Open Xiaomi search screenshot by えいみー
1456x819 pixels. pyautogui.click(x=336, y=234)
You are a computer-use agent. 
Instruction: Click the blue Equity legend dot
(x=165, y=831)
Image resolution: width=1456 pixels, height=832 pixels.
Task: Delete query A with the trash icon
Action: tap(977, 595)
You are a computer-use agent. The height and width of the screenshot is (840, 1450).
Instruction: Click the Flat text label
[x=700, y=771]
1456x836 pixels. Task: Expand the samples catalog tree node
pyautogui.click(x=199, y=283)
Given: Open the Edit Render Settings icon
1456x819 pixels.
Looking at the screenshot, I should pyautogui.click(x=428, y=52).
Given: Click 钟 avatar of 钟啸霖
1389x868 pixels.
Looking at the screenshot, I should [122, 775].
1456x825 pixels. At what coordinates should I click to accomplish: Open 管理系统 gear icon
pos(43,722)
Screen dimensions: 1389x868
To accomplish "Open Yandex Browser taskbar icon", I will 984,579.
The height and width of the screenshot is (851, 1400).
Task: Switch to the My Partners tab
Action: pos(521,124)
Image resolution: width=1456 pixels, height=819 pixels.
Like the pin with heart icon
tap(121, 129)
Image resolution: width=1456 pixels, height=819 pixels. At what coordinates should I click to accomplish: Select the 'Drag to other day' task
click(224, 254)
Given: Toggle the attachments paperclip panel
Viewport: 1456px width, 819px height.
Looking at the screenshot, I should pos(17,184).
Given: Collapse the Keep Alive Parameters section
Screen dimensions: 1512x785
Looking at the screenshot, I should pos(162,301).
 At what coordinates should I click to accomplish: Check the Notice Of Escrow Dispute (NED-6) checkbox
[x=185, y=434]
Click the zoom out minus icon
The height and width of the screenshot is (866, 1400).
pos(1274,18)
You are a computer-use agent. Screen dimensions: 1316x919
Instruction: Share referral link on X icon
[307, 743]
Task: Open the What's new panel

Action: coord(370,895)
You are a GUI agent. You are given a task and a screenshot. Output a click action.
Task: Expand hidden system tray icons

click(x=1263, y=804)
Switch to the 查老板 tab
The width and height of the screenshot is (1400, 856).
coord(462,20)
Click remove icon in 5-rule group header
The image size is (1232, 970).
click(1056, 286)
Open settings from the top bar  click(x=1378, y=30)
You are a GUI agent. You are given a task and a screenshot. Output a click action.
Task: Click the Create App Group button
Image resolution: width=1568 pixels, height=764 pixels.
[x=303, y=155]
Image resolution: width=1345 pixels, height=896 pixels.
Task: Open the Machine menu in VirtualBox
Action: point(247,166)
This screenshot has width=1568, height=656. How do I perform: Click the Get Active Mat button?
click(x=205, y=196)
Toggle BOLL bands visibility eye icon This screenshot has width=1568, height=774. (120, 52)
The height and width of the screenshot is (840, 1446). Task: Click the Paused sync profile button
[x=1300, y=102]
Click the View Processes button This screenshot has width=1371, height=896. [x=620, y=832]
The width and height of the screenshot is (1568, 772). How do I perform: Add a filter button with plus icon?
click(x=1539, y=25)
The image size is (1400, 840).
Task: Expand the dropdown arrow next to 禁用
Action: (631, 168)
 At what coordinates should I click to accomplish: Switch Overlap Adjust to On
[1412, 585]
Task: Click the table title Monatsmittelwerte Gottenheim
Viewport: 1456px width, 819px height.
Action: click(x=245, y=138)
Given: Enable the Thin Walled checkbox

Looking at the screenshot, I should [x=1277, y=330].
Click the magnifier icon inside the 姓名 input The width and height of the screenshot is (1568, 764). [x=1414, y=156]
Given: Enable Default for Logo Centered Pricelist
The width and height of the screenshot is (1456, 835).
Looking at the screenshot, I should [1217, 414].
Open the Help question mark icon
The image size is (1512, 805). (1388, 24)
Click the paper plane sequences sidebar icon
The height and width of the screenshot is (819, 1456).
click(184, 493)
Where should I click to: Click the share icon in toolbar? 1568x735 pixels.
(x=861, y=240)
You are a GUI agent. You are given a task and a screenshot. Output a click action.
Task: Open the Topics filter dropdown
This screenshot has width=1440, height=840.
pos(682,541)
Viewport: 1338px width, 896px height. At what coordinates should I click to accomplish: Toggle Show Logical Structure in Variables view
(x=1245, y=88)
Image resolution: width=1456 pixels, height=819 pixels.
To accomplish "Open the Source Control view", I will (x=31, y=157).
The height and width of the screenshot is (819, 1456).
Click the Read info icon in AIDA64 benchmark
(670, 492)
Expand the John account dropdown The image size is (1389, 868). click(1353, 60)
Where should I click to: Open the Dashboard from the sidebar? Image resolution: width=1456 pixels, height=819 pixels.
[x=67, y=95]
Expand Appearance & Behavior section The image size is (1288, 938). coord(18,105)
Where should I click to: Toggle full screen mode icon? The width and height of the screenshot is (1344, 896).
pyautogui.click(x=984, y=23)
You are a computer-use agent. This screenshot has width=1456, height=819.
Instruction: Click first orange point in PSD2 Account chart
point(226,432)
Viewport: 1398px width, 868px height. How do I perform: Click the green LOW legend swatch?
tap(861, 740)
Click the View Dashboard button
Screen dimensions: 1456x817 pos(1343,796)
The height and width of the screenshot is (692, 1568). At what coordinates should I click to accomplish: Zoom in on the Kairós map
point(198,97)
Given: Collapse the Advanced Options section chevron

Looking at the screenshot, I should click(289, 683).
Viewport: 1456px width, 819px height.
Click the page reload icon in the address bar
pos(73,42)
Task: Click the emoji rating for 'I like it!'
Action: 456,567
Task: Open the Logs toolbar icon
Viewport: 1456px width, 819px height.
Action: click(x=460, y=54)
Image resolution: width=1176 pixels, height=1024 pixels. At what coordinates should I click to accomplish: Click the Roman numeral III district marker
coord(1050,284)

WHAT YOU SHOULD DO: Retype the records above in full, exactly.

REPLY TO THE TASK:
Open Xiaomi search screenshot by えいみー
1456x819 pixels. pyautogui.click(x=336, y=234)
You are a computer-use agent. 
Instruction: Click the blue Equity legend dot
(x=165, y=831)
Image resolution: width=1456 pixels, height=832 pixels.
Task: Delete query A with the trash icon
Action: tap(977, 595)
You are a computer-use agent. The height and width of the screenshot is (840, 1450).
Instruction: Click the Flat text label
[x=700, y=771]
1456x836 pixels. Task: Expand the samples catalog tree node
pyautogui.click(x=199, y=283)
Given: Open the Edit Render Settings icon
1456x819 pixels.
Looking at the screenshot, I should pyautogui.click(x=428, y=52).
Given: Click 钟 avatar of 钟啸霖
1389x868 pixels.
Looking at the screenshot, I should [122, 775].
1456x825 pixels. At what coordinates should I click to accomplish: Open 管理系统 gear icon
pos(43,722)
Screen dimensions: 1389x868
To accomplish "Open Yandex Browser taskbar icon", I will 984,579.
The height and width of the screenshot is (851, 1400).
Task: Switch to the My Partners tab
Action: pos(521,124)
Image resolution: width=1456 pixels, height=819 pixels.
Like the pin with heart icon
tap(121, 129)
Image resolution: width=1456 pixels, height=819 pixels. At what coordinates should I click to accomplish: Select the 'Drag to other day' task
click(224, 254)
Given: Toggle the attachments paperclip panel
Viewport: 1456px width, 819px height.
Looking at the screenshot, I should pos(17,184).
Given: Collapse the Keep Alive Parameters section
Screen dimensions: 1512x785
Looking at the screenshot, I should pos(162,301).
 At what coordinates should I click to accomplish: Check the Notice Of Escrow Dispute (NED-6) checkbox
[x=185, y=434]
Click the zoom out minus icon
The height and width of the screenshot is (866, 1400).
pos(1274,18)
You are a computer-use agent. Screen dimensions: 1316x919
Instruction: Share referral link on X icon
[307, 743]
Task: Open the What's new panel

Action: coord(370,895)
You are a GUI agent. You are given a task and a screenshot. Output a click action.
Task: Expand hidden system tray icons

click(x=1263, y=804)
Switch to the 查老板 tab
The width and height of the screenshot is (1400, 856).
coord(462,20)
Click remove icon in 5-rule group header
The image size is (1232, 970).
click(1056, 286)
Open settings from the top bar  click(x=1378, y=30)
You are a GUI agent. You are given a task and a screenshot. Output a click action.
Task: Click the Create App Group button
Image resolution: width=1568 pixels, height=764 pixels.
[x=303, y=155]
Image resolution: width=1345 pixels, height=896 pixels.
Task: Open the Machine menu in VirtualBox
Action: point(247,166)
This screenshot has width=1568, height=656. How do I perform: Click the Get Active Mat button?
click(x=205, y=196)
Toggle BOLL bands visibility eye icon This screenshot has width=1568, height=774. (120, 52)
The height and width of the screenshot is (840, 1446). Task: Click the Paused sync profile button
[x=1300, y=102]
Click the View Processes button This screenshot has width=1371, height=896. [x=620, y=832]
The width and height of the screenshot is (1568, 772). How do I perform: Add a filter button with plus icon?
click(x=1539, y=25)
The image size is (1400, 840).
Task: Expand the dropdown arrow next to 禁用
Action: (631, 168)
 At what coordinates should I click to accomplish: Switch Overlap Adjust to On
[1412, 585]
Task: Click the table title Monatsmittelwerte Gottenheim
Viewport: 1456px width, 819px height.
Action: click(x=245, y=138)
Given: Enable the Thin Walled checkbox

Looking at the screenshot, I should [x=1277, y=330].
Click the magnifier icon inside the 姓名 input The width and height of the screenshot is (1568, 764). [x=1414, y=156]
Given: Enable Default for Logo Centered Pricelist
The width and height of the screenshot is (1456, 835).
Looking at the screenshot, I should [1217, 414].
Open the Help question mark icon
The image size is (1512, 805). (1388, 24)
Click the paper plane sequences sidebar icon
The height and width of the screenshot is (819, 1456).
click(184, 493)
Where should I click to: Click the share icon in toolbar? 1568x735 pixels.
(x=861, y=240)
You are a GUI agent. You are given a task and a screenshot. Output a click action.
Task: Open the Topics filter dropdown
This screenshot has width=1440, height=840.
pos(682,541)
Viewport: 1338px width, 896px height. At what coordinates should I click to accomplish: Toggle Show Logical Structure in Variables view
(x=1245, y=88)
Image resolution: width=1456 pixels, height=819 pixels.
To accomplish "Open the Source Control view", I will (x=31, y=157).
The height and width of the screenshot is (819, 1456).
Click the Read info icon in AIDA64 benchmark
(670, 492)
Expand the John account dropdown The image size is (1389, 868). click(1353, 60)
Where should I click to: Open the Dashboard from the sidebar? Image resolution: width=1456 pixels, height=819 pixels.
[x=67, y=95]
Expand Appearance & Behavior section The image size is (1288, 938). coord(18,105)
Where should I click to: Toggle full screen mode icon? The width and height of the screenshot is (1344, 896).
pyautogui.click(x=984, y=23)
You are a computer-use agent. This screenshot has width=1456, height=819.
Instruction: Click first orange point in PSD2 Account chart
point(226,432)
Viewport: 1398px width, 868px height. How do I perform: Click the green LOW legend swatch?
tap(861, 740)
Click the View Dashboard button
Screen dimensions: 1456x817 pos(1343,796)
The height and width of the screenshot is (692, 1568). At what coordinates should I click to accomplish: Zoom in on the Kairós map
point(198,97)
Given: Collapse the Advanced Options section chevron

Looking at the screenshot, I should click(289, 683).
Viewport: 1456px width, 819px height.
Click the page reload icon in the address bar
pos(73,42)
Task: Click the emoji rating for 'I like it!'
Action: 456,567
Task: Open the Logs toolbar icon
Viewport: 1456px width, 819px height.
Action: click(x=460, y=54)
Image resolution: width=1176 pixels, height=1024 pixels. At what coordinates should I click to accomplish: Click the Roman numeral III district marker
coord(1050,284)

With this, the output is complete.